AIoT – When IoT meets AI: The marvelous world of TinyML
Microcontrollers (or MCUs) are very cheap electronic components, usually with just a few kilobytes of RAM, designed to use tiny amounts of energy. They can be found in almost any consumer, medical, automotive, and industrial device. It is estimated that over 40 billion microcontrollers will be sold this year, and probably there are hundreds of billions of them in service nowadays. These devices don’t get much attention because they’re often only used to replace functionality of older electro-mechanical systems in cars, washing machines, or remote controls.
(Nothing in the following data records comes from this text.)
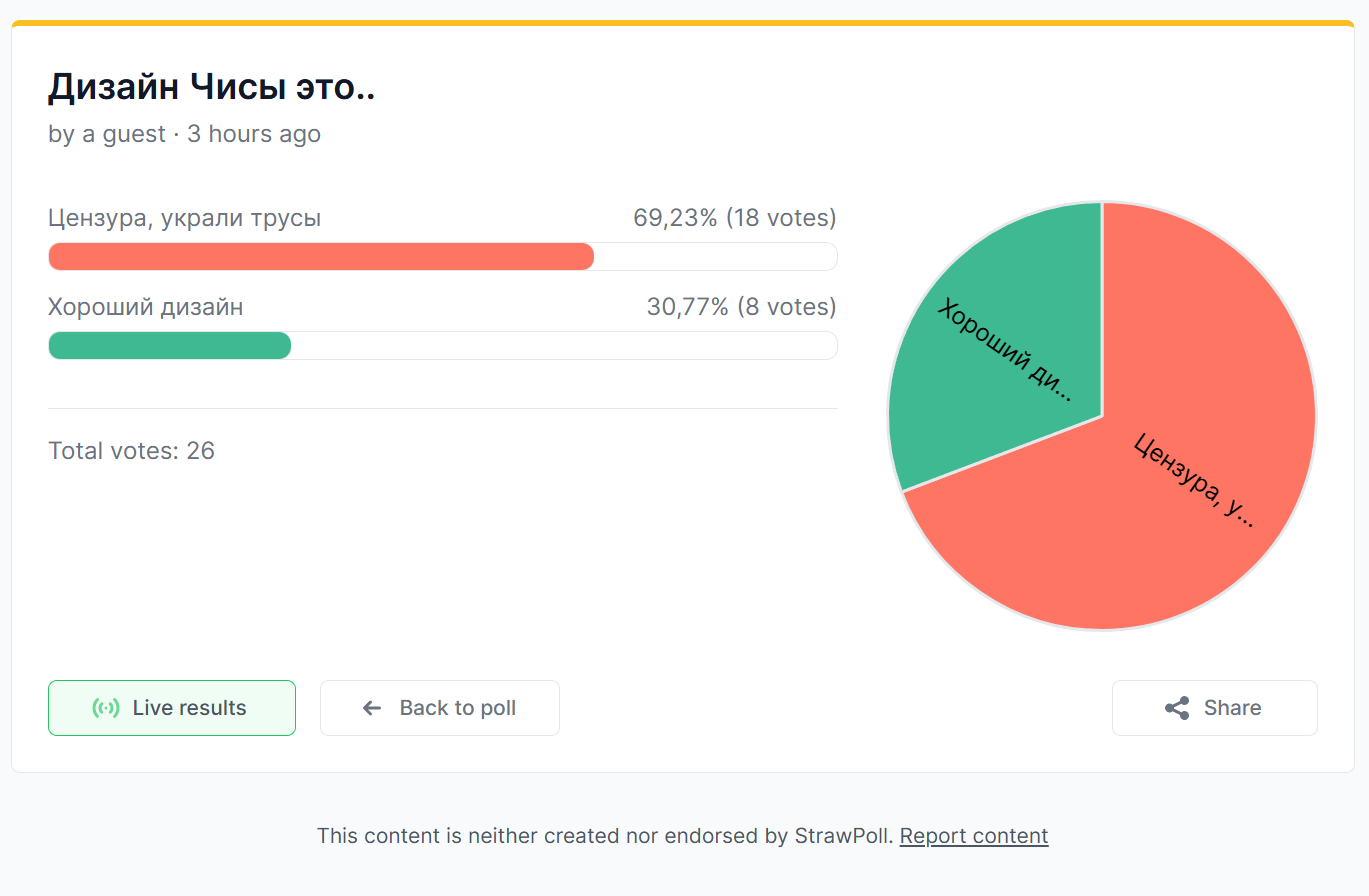Viewport: 1369px width, 896px height.
Task: Click the "Хороший дизайн" option label
Action: click(146, 307)
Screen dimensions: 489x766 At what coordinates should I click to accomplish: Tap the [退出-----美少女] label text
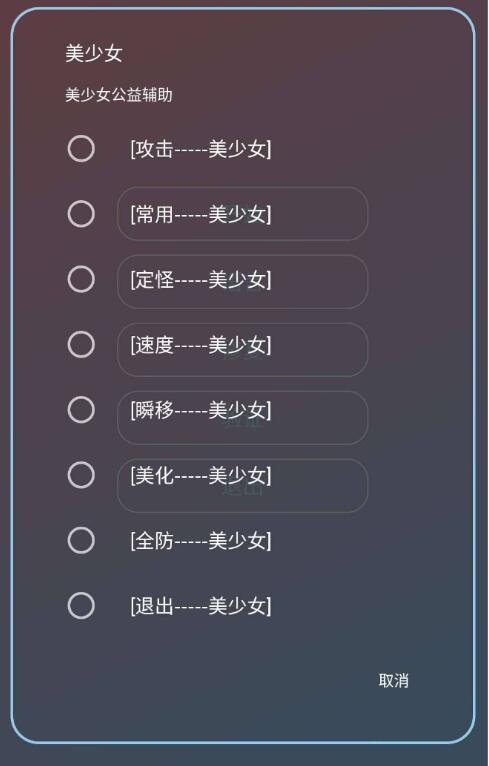(201, 607)
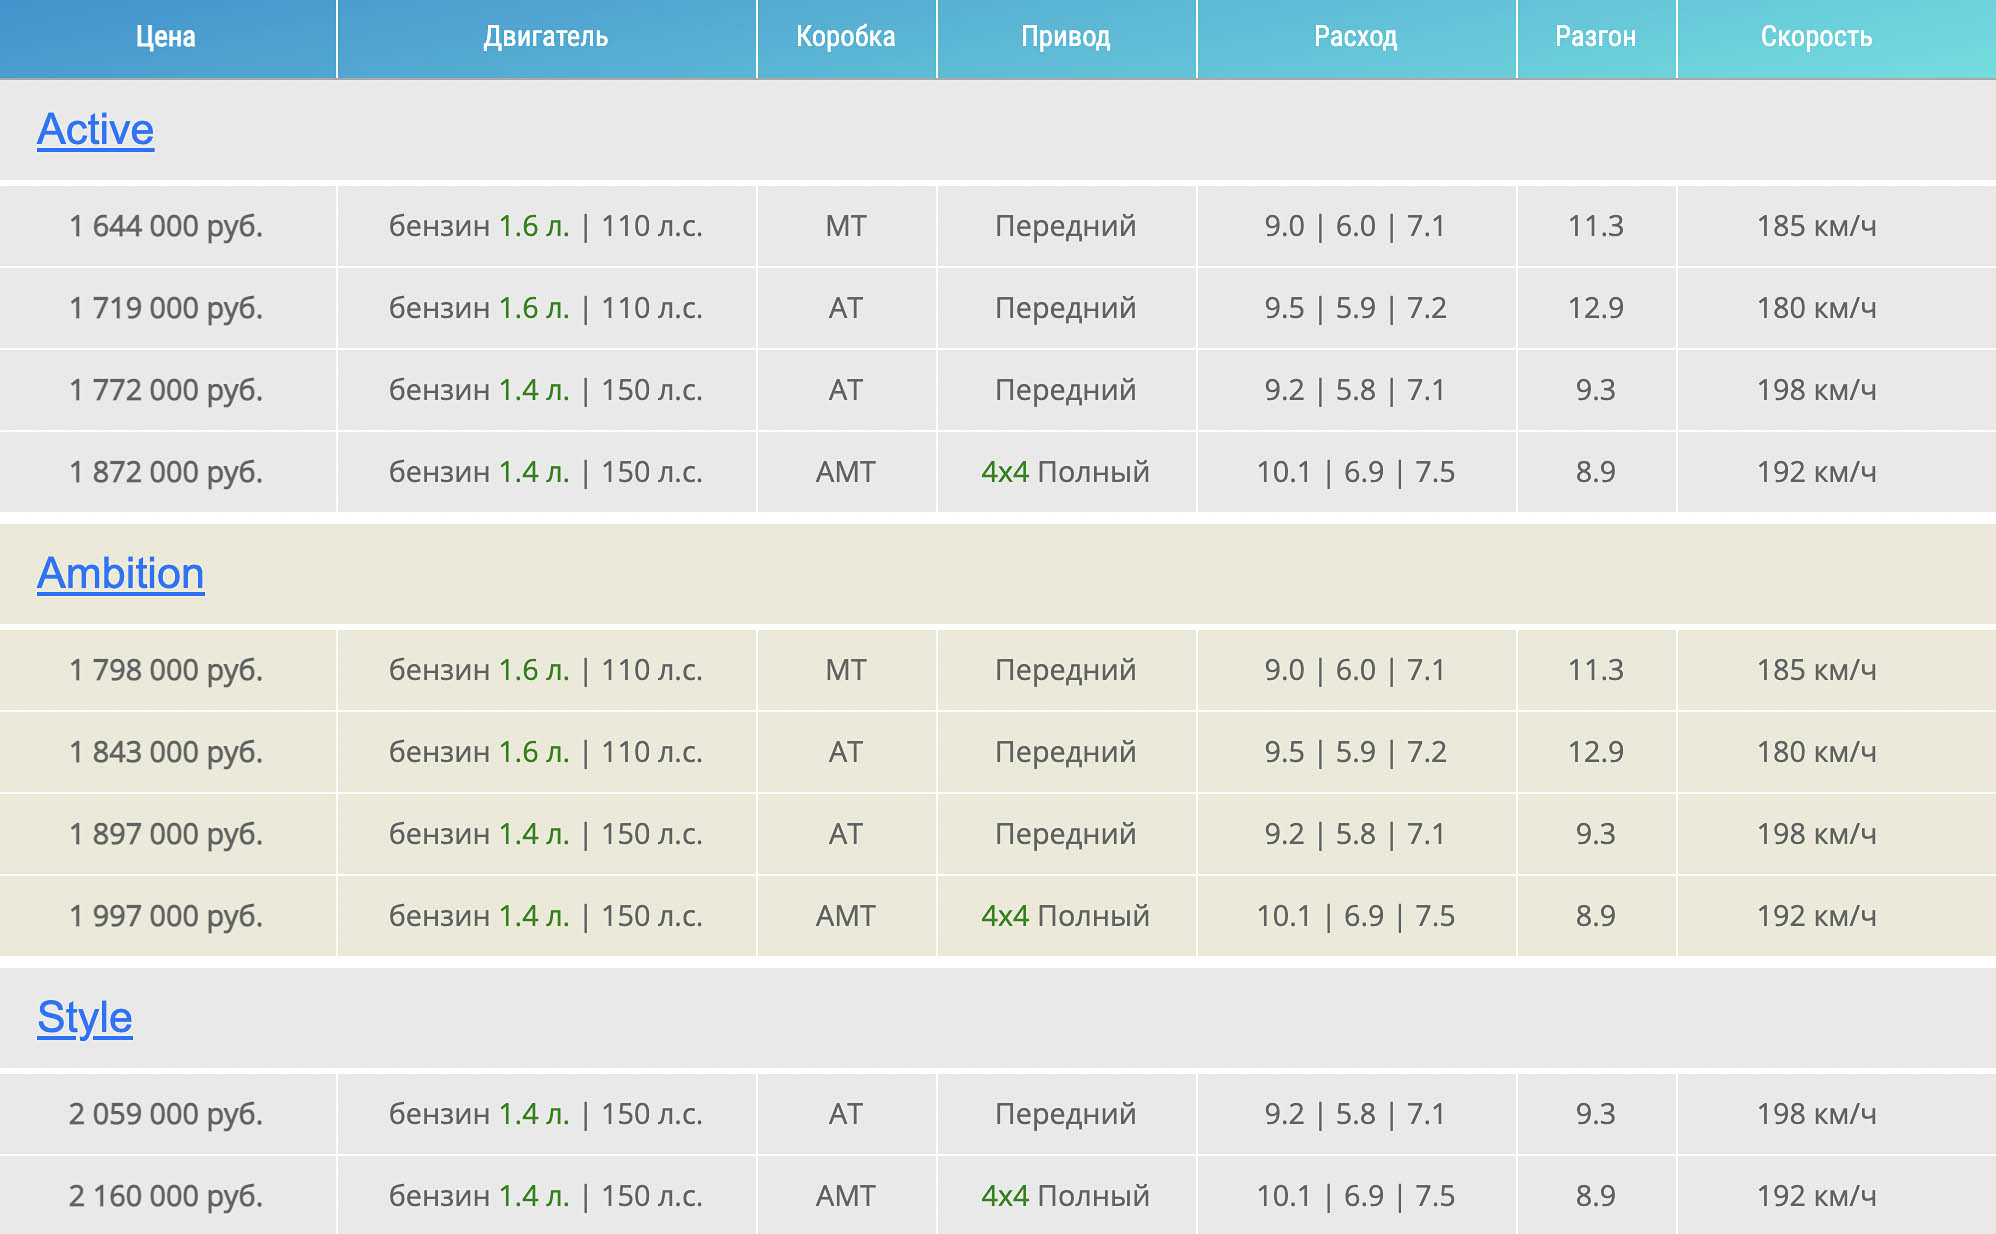The image size is (1996, 1234).
Task: Click the Разгон column header
Action: pos(1596,38)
More recently, with the Internet of Things (IoT) era, a significant part of those MCUs is
generating “quintillions” of data, that in its majority is not used due to the high cost and
complexity (bandwidth and latency) of data transmission. In recent decades, we have seen a lot of development of Machine Learning models trained with huge amounts of data in very powerful and power-hungry mainframes.
What is happening today is that it is now possible to take noisy signals like images, audio, or accelerometers and extract meaning from them by using neural networks. And what is more important is that we can run these networks on microcontrollers and sensors themselves using very little power, interpreting much more of those sensor data that we are currently ignoring. This is TinyML, a new technology that enables machine intelligence right next to the physical world. We believe that TinyML can have many interesting applications for the benefit of society at large.